One of the things I always try to do when I’m planning a trip is check out the events calendars of the cities and towns I’ll be visiting to see what sort of festivals might be taking place. Sometimes I’ll even rearrange my schedule to make sure I hit those places at the right time; that’s how important it is for me to take advantage of these photo opportunities. Images of festivals are great storytelling pictures and great attention-getters, and they are ideal for stock sales.

I took this at Bolivia’s La Diablada festival with flash and my 17-55mm lens. The key here was positioning myself so the dust was backlit.
All Photos © 2010, Maynard Switzer, All Rights Reserved

Once I know about a festival, I’ll read up on it so I’ll know a bit about its meaning and significance. A little homework can also give me an idea of what to expect, and that’s very important because festivals and celebrations are challenging subjects. They can be chaotic. There’s a lot going on—a lot of movement and activity, and they can cover a lot of ground over a long period of time. I want the best vantage points, but I can’t get in the way of participants, viewers, or other photographers.
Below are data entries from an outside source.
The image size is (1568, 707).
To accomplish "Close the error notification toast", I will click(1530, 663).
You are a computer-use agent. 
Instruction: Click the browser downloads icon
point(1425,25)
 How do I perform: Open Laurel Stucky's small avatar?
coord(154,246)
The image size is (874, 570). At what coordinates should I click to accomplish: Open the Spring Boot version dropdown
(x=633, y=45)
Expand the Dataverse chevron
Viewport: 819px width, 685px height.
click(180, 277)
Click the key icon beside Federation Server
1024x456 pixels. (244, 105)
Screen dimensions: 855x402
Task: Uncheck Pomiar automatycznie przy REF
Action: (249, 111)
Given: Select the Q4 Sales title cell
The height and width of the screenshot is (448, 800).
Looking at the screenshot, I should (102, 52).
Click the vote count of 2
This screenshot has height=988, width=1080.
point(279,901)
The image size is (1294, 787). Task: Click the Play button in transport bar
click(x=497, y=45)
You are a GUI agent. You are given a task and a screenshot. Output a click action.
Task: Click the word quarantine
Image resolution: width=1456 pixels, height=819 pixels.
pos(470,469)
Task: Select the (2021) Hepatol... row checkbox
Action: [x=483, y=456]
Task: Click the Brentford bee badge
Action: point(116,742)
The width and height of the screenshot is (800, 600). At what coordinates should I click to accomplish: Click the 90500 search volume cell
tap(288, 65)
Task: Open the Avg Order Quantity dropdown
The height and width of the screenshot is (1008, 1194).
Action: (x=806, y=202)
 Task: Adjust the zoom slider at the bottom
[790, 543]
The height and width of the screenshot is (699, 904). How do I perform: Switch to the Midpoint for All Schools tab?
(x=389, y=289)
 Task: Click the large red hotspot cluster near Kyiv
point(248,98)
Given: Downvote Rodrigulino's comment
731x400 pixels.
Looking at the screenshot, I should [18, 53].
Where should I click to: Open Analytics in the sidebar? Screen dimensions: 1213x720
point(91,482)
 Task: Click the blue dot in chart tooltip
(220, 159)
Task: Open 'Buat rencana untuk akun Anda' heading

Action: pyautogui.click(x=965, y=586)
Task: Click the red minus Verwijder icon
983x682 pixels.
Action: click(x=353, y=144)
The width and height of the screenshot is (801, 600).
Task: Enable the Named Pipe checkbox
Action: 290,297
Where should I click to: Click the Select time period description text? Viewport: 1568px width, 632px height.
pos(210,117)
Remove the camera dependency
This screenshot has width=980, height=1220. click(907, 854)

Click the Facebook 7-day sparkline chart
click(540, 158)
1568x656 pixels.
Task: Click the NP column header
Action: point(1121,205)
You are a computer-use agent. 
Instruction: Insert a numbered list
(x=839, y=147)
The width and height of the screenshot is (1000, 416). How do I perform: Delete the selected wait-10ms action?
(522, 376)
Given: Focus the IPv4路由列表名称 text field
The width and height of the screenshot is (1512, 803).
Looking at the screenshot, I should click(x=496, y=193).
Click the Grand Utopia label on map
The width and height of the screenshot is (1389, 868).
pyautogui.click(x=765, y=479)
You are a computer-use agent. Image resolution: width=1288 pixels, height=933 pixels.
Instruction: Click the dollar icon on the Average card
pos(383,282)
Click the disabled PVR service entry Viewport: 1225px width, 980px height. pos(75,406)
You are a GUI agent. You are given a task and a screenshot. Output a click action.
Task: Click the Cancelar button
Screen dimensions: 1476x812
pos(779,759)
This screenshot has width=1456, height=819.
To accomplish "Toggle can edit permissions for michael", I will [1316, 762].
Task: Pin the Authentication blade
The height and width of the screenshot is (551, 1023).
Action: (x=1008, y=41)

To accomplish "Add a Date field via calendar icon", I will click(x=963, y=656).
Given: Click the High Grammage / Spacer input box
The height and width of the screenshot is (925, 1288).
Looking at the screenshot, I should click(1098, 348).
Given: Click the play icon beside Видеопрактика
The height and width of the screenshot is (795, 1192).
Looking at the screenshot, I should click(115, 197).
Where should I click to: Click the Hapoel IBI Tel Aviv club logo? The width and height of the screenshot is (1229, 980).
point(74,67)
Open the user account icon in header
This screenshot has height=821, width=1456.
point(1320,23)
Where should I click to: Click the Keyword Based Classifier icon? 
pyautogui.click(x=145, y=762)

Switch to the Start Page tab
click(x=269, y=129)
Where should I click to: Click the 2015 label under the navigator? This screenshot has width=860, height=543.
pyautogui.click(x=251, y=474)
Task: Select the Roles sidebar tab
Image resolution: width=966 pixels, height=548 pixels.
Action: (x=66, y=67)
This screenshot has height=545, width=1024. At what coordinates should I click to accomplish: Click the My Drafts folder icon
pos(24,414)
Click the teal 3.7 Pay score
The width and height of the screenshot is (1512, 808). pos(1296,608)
No flash for this, taken at a festival in Ladakh, India, at the Phyang Monastery. When I expose for someone who’s in shade—and he’s essentially in his own shadow—I try to position myself so the background is dark. That way, when I expose for the shadow, the background doesn’t wash out. Here I probably benefited from light reflecting onto him from the white monastery walls behind me. The lens was my 85mm.

I know that if there’s a parade involved, and there almost always is, I’m not going to get really good pictures if I’m behind the barricades. At home in New York City I have an advantage, so, for example, when the annual West Indian Day parade comes around, I make my way to the starting point in Brooklyn a couple of hours before the parade steps off. I can photograph the participants as they gather and put on costumes and makeup. I can wander around and get some terrific pictures. I do the same for the city’s Halloween parade.

Once a parade starts, I don’t stick to the bleachers or the roadside as an observer. I’ll get the best pictures by walking with the people. Fortunately, from my days in fashion photography, I’m able to walk backward and shoot at the same time. It’s a technique you have to develop, but you get a much more natural look to the pictures than you do by just standing still. Also, when you’re constantly moving, you seem to blend in with the group. The catch is that you have to be aware of what’s behind you, almost as if you had eyes in the back of your head. In some countries the roads aren’t very good, and you can easily step in a hole. There can also be cars on the road.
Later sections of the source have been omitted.